WORK REQUEST: Show all lines of the entries in which the word "arrow" is found.

INPUT:

⁂

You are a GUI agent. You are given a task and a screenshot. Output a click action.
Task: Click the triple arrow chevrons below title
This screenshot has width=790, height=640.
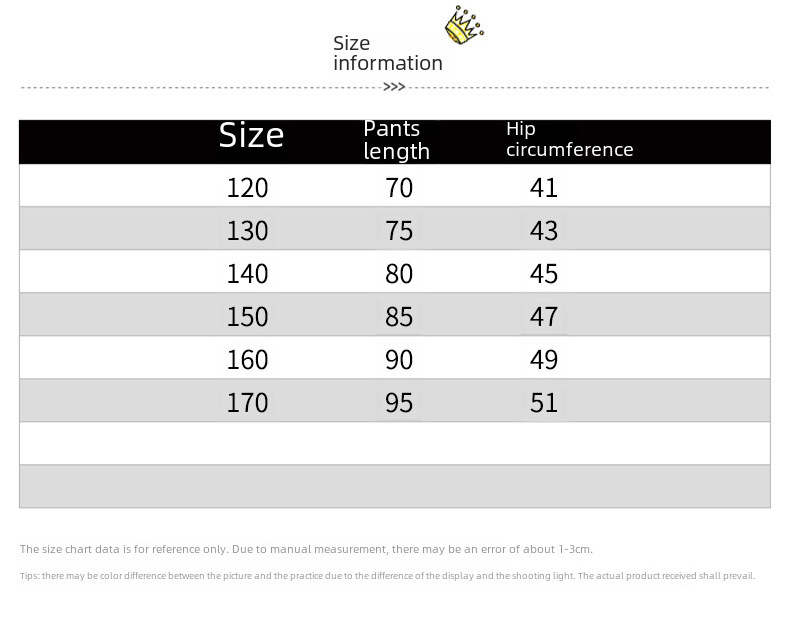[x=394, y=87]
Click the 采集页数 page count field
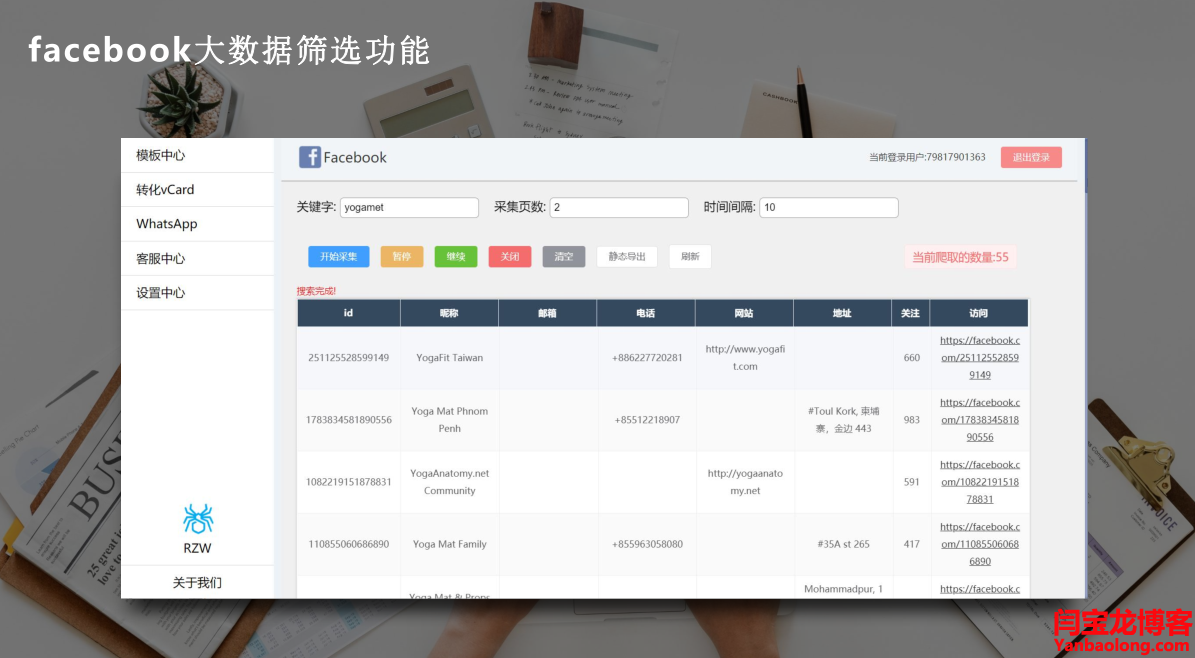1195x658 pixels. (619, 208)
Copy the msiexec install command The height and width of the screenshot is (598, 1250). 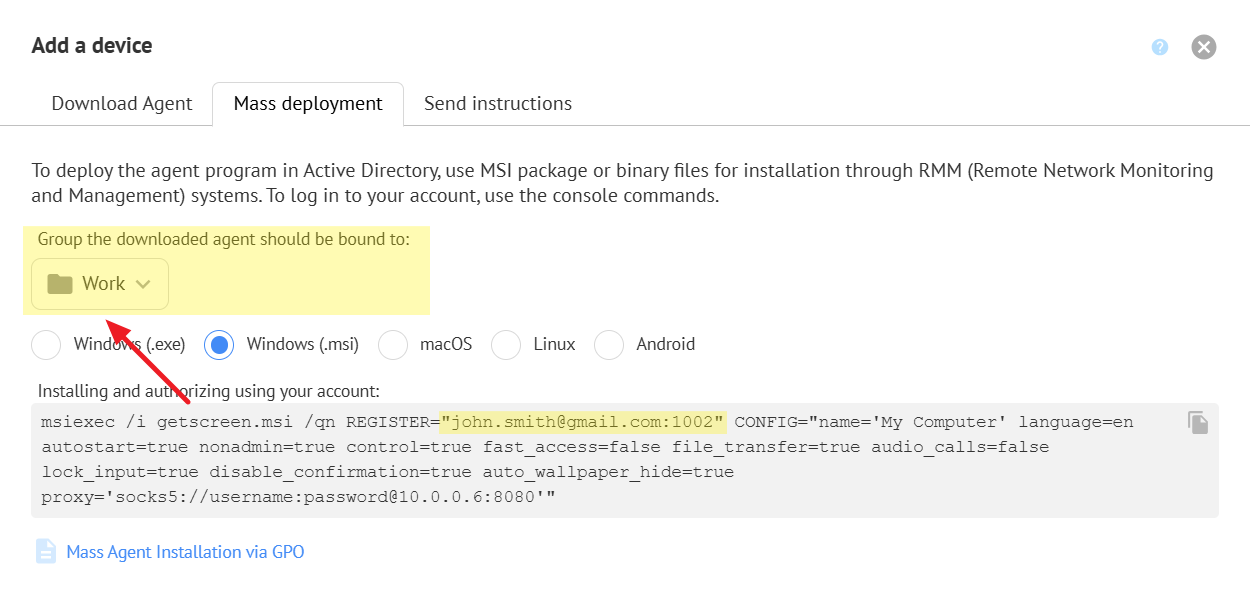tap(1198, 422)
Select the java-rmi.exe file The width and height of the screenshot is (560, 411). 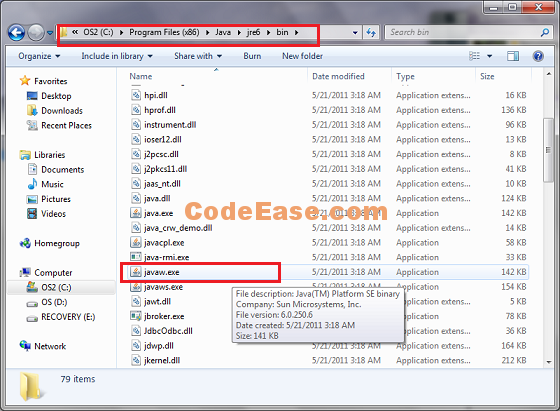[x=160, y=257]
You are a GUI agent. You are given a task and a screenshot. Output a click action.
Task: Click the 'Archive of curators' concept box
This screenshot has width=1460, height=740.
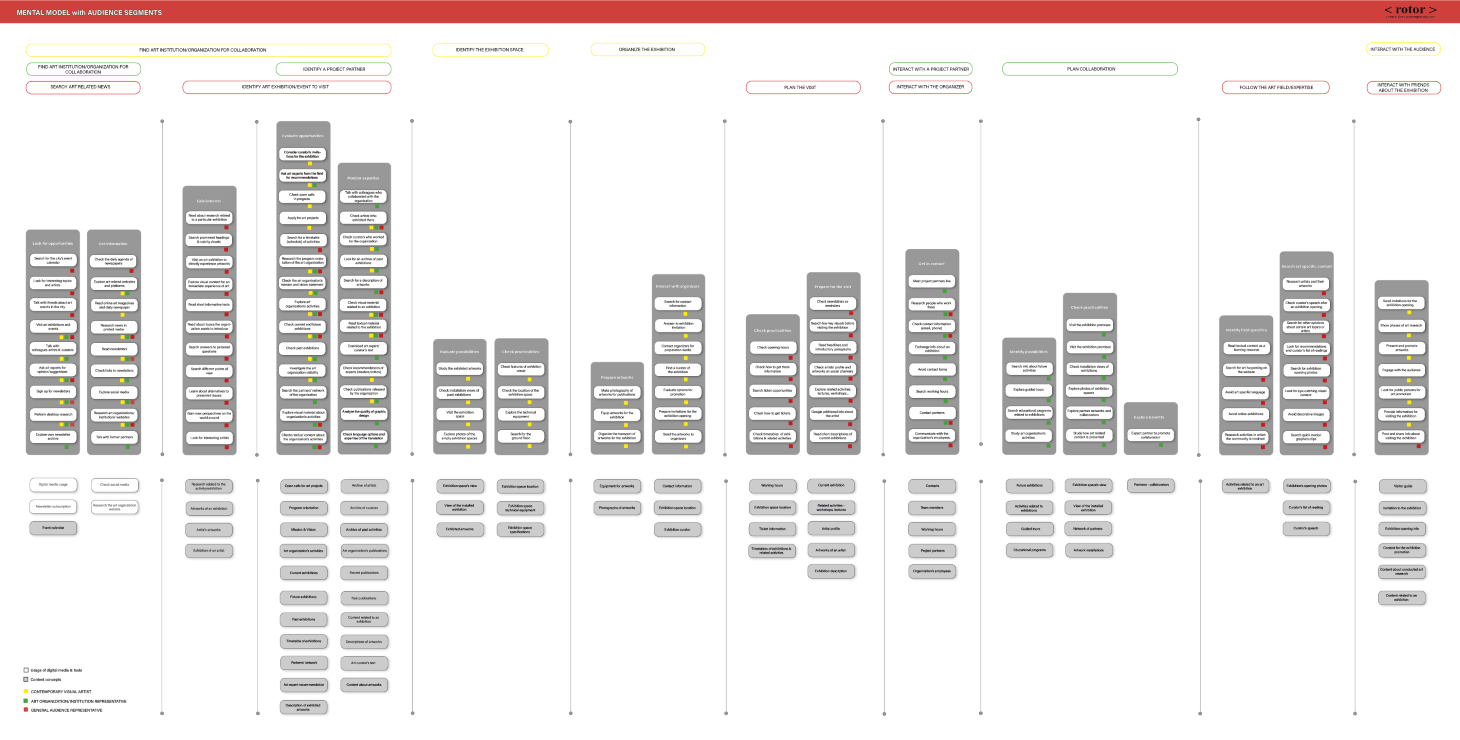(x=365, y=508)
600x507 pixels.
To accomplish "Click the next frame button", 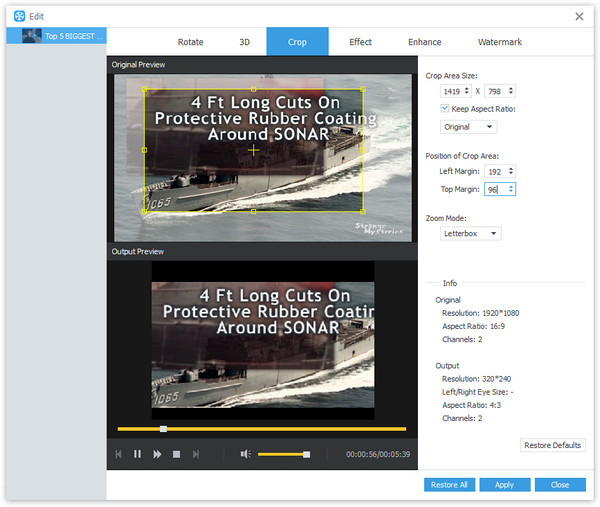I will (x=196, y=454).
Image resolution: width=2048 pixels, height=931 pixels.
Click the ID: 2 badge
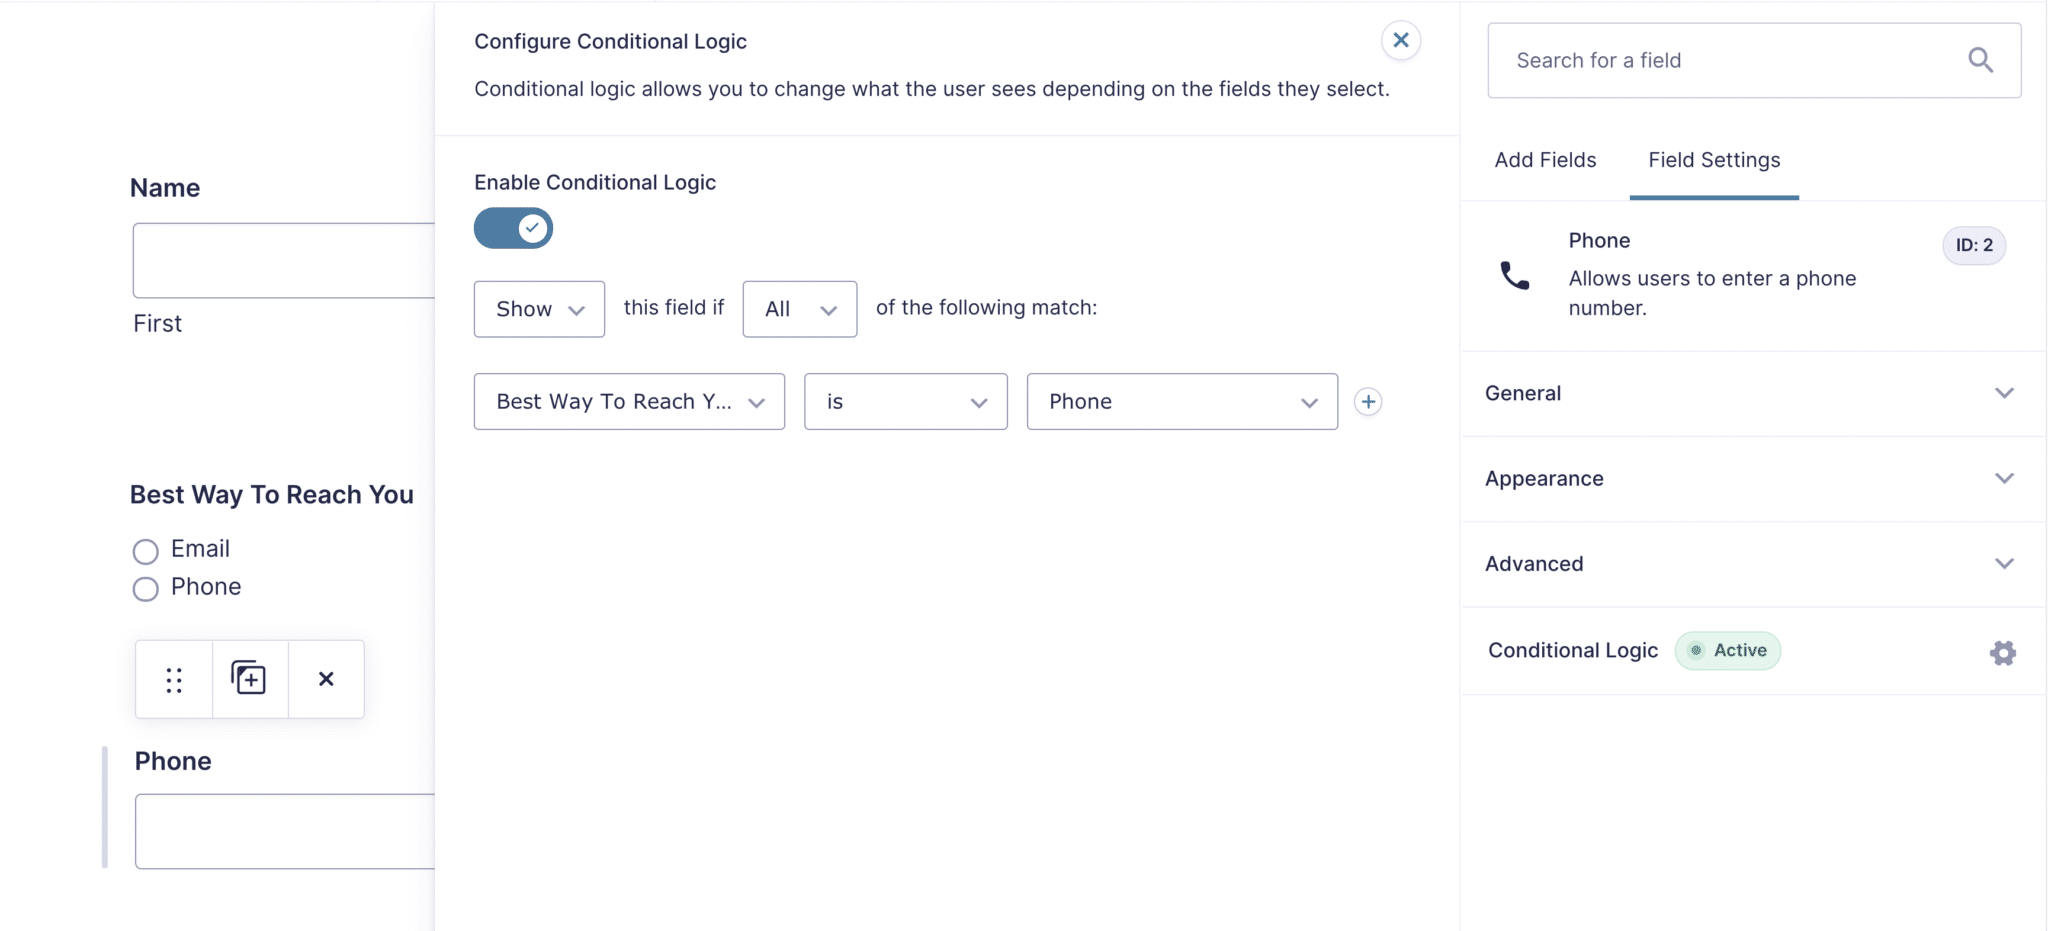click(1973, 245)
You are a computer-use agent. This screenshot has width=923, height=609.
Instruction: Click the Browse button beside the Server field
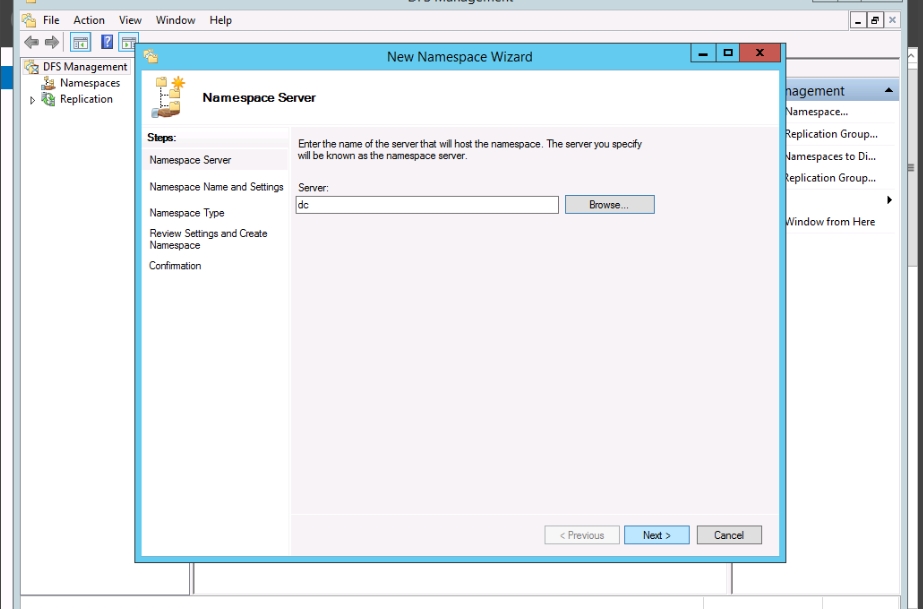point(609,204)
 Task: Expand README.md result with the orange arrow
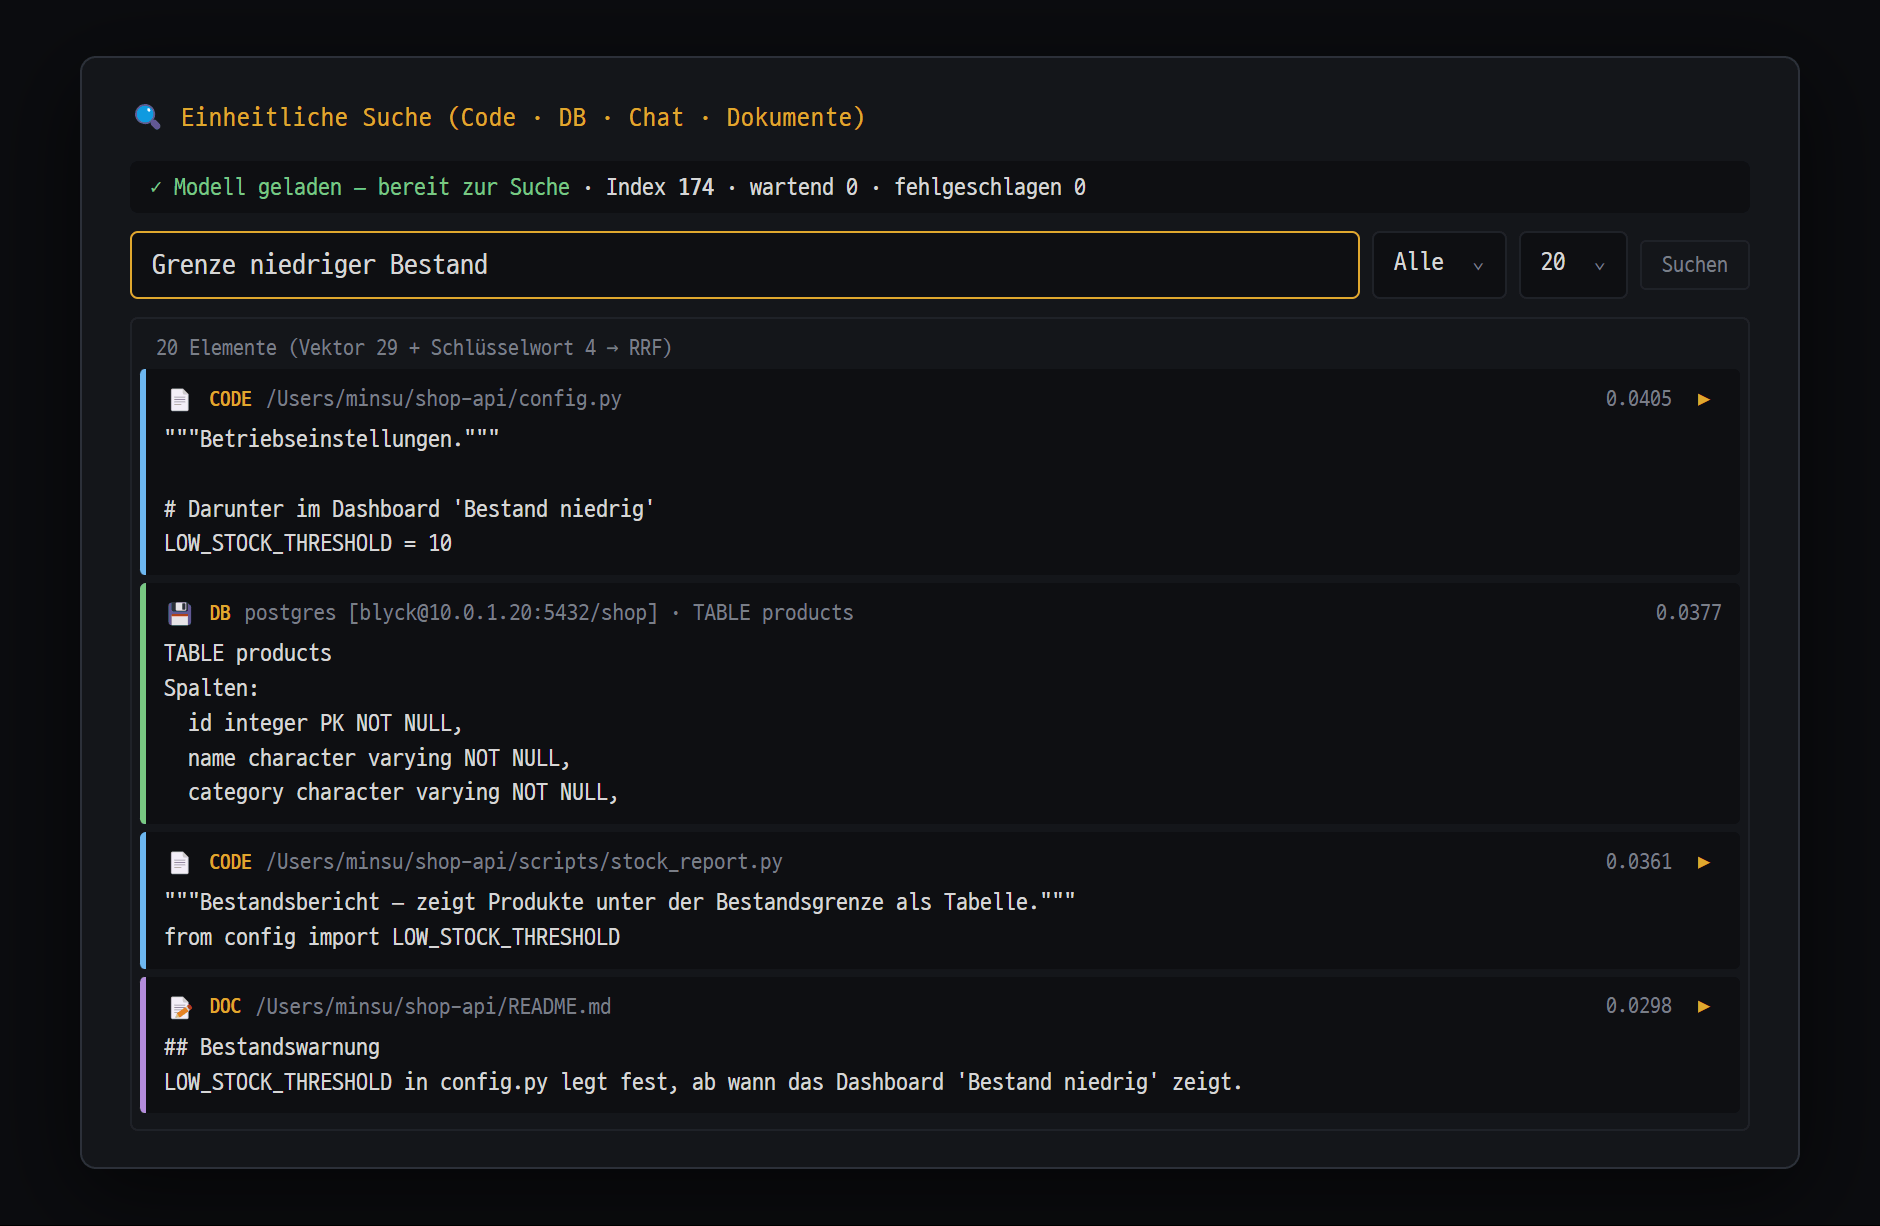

⁂

ANSWER SECTION:
Task: Click the triple arrow chevrons below title
 Task: Expand README.md result with the orange arrow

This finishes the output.